Ultrasound scanning is performed by a specifically trained Sonographer, who uses the ultrasound machine to obtain images on a screen, usually in black and white. Colour-flow Doppler shows blood flow as blue or red spreading areas. These images are stored electronically and can be printed out for viewing, but most of the information is gained by an experienced sonographer during the actual examination. A special probe is applied with mild to moderate pressure against the leg, over the areas where veins are found. A gel is used on the skin to form an acoustic interface with the probe. Pressure may be uncomfortable over tender areas. The examination usually takes about half an hour, but may take more than an hour if arterial flow is being assessed.

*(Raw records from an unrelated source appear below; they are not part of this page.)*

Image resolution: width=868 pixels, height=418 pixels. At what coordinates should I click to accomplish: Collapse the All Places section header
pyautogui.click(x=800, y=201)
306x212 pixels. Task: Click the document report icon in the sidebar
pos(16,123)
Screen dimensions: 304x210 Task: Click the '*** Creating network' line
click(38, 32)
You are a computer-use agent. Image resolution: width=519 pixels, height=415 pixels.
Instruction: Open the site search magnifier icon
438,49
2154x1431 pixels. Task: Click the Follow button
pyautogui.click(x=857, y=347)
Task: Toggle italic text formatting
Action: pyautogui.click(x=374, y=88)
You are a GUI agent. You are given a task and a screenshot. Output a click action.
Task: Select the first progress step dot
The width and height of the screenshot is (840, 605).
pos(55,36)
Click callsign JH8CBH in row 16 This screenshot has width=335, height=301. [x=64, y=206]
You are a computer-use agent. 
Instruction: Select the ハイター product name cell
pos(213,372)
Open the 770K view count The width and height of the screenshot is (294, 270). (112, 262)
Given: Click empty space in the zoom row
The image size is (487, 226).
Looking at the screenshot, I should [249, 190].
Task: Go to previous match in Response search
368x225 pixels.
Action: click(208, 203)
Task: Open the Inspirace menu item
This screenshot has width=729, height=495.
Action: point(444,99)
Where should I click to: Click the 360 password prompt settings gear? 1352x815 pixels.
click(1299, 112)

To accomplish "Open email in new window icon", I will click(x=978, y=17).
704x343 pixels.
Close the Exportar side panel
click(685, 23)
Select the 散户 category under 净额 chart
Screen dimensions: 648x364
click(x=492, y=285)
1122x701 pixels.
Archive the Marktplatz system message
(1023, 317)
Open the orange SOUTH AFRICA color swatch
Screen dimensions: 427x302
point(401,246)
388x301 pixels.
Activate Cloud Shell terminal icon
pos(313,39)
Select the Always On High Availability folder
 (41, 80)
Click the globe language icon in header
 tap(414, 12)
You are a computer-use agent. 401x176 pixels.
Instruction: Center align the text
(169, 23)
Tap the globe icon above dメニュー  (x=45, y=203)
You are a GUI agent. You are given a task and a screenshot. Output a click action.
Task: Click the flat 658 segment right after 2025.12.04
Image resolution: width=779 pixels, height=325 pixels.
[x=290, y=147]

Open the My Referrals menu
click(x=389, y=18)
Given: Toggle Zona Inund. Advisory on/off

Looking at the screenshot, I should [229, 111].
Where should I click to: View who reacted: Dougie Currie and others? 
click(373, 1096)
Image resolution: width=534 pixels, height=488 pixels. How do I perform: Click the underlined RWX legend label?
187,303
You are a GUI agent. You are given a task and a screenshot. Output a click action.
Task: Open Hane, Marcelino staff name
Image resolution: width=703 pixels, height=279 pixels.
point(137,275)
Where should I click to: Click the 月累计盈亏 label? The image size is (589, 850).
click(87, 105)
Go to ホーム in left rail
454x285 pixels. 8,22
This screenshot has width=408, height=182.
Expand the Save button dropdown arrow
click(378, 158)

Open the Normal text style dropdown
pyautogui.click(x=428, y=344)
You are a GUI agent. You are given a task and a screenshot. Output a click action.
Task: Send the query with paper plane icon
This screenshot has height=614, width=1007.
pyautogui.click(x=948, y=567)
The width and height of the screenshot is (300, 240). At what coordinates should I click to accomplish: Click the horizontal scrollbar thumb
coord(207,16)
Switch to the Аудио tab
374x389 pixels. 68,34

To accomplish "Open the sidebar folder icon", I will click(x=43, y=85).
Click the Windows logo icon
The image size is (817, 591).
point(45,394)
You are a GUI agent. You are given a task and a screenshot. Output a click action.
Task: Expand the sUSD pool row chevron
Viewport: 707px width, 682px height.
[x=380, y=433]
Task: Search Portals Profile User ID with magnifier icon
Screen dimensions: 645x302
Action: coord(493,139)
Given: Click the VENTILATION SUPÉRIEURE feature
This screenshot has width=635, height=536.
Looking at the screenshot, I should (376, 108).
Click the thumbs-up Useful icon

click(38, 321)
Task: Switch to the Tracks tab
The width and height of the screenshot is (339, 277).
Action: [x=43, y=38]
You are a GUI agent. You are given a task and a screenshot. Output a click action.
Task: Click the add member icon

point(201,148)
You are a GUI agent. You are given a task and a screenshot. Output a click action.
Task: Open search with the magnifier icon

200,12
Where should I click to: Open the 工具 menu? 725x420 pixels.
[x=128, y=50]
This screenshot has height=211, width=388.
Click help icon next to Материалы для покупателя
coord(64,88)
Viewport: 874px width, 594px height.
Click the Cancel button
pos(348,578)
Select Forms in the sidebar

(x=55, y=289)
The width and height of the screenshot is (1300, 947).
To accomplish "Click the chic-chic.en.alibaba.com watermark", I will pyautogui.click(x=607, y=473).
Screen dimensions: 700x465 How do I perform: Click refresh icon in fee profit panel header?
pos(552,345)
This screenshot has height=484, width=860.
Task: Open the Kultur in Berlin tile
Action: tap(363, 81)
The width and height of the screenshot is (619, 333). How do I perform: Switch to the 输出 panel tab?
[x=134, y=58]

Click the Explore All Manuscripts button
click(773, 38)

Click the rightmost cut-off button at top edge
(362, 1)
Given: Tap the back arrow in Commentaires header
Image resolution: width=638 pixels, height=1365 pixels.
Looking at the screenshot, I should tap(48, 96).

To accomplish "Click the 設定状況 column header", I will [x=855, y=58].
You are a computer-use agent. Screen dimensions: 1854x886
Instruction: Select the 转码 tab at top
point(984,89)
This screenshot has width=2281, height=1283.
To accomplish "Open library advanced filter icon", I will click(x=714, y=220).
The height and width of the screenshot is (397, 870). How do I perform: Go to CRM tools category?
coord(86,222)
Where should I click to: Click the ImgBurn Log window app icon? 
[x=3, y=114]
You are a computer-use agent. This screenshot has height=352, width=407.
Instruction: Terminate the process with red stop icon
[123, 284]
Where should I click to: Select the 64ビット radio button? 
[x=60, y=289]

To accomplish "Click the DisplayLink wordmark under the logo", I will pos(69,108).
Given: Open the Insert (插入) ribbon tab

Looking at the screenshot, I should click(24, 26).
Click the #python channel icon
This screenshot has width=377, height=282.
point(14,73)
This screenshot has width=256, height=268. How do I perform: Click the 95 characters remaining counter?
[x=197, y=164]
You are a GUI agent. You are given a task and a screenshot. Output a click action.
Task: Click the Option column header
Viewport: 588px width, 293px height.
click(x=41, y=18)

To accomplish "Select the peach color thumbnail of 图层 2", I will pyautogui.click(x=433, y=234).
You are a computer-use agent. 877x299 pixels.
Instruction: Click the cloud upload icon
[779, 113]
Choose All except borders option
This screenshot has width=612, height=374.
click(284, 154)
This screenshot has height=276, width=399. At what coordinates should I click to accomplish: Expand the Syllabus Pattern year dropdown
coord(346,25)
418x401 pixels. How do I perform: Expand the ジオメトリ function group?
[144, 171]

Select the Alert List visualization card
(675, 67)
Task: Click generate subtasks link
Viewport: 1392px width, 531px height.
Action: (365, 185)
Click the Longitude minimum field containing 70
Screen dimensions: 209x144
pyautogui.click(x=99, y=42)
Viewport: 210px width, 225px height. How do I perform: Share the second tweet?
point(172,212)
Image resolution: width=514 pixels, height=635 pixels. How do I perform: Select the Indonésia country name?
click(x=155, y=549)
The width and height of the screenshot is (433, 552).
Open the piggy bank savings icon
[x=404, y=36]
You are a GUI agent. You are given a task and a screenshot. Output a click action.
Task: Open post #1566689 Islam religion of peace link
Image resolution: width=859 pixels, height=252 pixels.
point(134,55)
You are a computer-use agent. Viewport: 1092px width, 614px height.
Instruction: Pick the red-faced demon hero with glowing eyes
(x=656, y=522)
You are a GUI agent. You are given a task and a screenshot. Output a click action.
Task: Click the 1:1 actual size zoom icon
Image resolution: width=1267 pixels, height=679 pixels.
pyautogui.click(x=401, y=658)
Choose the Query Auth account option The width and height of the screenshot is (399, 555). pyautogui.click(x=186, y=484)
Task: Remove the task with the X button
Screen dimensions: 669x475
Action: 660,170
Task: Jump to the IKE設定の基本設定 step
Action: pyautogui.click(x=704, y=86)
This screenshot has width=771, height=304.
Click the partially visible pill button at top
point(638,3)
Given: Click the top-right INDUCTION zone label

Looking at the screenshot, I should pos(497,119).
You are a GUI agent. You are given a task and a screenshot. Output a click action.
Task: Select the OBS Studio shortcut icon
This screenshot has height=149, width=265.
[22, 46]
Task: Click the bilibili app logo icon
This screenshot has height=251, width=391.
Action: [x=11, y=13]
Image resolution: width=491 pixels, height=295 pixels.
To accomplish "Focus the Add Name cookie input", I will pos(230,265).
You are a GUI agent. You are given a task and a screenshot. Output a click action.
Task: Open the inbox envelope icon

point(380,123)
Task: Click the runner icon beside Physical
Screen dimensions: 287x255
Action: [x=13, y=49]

Ultrasound Scan of the legs may be requested when a Deep Vein Thrombosis (DVT) – a clot in the deep veins of the leg – is suspected. Symptoms of a DVT include calf or leg pain and swelling of the calf or ankle. Doppler Ultrasound is also capable of assessing arterial blood flow in the lower limbs, to look for areas of narrowing due to atherosclerosis or to assess the function of arterial grafts, in people with Peripheral Vascular Disease (PVD).
Ultrasound results are usually forwarded to your doctor for interpretation and explanation. The Sonographer may communicate some of the scan findings during the actual examination. Clot in a vein will prevent flow being seen in that vessel, and will make the vein solid, being non-compressible with the ultrasound transducer. Superficial veins are differentiated from deep veins – clot in superficial veins is usually not serious, but may progress to clotting in the deeper veins. The main danger with Deep Vein Thrombosis is that the clot may break off and travel up to the lungs blocking blood flow and oxygenation. This can be very serious and in the worst cases can be life-threatening. Treatment of DVT usually involves anticoagulation (thinning the blood with medication) whilst the clot dissolves. Arterial assessment aims to determine the presence of narrowed blood vessels and does this by evaluating the speed and quality of flow within these vessels. The report will usually describe the severity of the stenosis (narrowing).